It looks like the EPA, GM and a few others are trying to figure out how to compare gas burning apples to plug in the wall oranges. Everyone knows what you are talking about when you quote MPG numbers but what about for a car that has gas tank or one that can be charged off the power grid?
It seems that the EPA is trying to come up with a standard for how to equate the two. Well just to throw my two cents in: equate them based on what really matters. No one really cares how much gas a car burns (except for concerns of range) what people really care about is either how much money it takes to go some distance or how much CO2 you dump out doing it. The first number would be a bit tricky as both fuel and electric prices very a bit by region so some kind of national average would need to be used. The second one is no better because CO2/kWh is a function of what is generating the reserve power on your grid? I happen to know that most hydro-power plants are run at either full power (or as close to it as something else lets them). The same almost surly goes for most of the renewable power sources as they tend to be use it or loose it systems. From that, all or most of the power production, will be from the dirtiest source around so it ends up being not at all trivial to compute.

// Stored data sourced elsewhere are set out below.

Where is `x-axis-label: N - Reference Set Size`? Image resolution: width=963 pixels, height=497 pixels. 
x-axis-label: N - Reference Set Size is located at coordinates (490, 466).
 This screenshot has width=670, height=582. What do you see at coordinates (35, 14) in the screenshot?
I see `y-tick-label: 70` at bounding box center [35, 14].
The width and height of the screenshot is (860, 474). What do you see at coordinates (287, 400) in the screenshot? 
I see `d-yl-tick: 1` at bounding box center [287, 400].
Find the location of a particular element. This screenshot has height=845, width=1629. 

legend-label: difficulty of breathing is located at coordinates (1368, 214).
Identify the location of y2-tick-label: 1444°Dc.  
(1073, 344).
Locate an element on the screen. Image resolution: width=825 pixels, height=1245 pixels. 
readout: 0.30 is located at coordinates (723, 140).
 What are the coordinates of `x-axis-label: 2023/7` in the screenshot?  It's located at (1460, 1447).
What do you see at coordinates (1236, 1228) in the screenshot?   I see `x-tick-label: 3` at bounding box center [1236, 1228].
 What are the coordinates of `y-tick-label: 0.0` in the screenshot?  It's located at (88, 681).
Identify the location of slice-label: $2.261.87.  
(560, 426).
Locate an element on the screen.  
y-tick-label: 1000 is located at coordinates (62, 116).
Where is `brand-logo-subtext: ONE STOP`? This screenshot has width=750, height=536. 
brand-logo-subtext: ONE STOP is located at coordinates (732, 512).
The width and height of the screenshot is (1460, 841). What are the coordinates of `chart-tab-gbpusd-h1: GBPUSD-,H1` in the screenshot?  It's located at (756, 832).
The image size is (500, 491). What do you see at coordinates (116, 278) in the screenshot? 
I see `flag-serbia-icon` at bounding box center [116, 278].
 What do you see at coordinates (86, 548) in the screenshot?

Just out of curiosity, if a large chunk of the US fleet goes to plug in cars, how much power are we talking about? According to the linked article, 80% of cars go less than 40 mi/day and the only number cited for power consumption is 0.25 kWh/mi so if you assume the long tail puts the average at THE 80% mark, that gives you 10 kWh/day/car. If there is one electric car per 6 people in the US, that gives 50 GWhr/day or 1.5 TWhr/month of extra demand. For comparisons that is (based on mt reading of this report) about 0.1% of the total US electricity demand.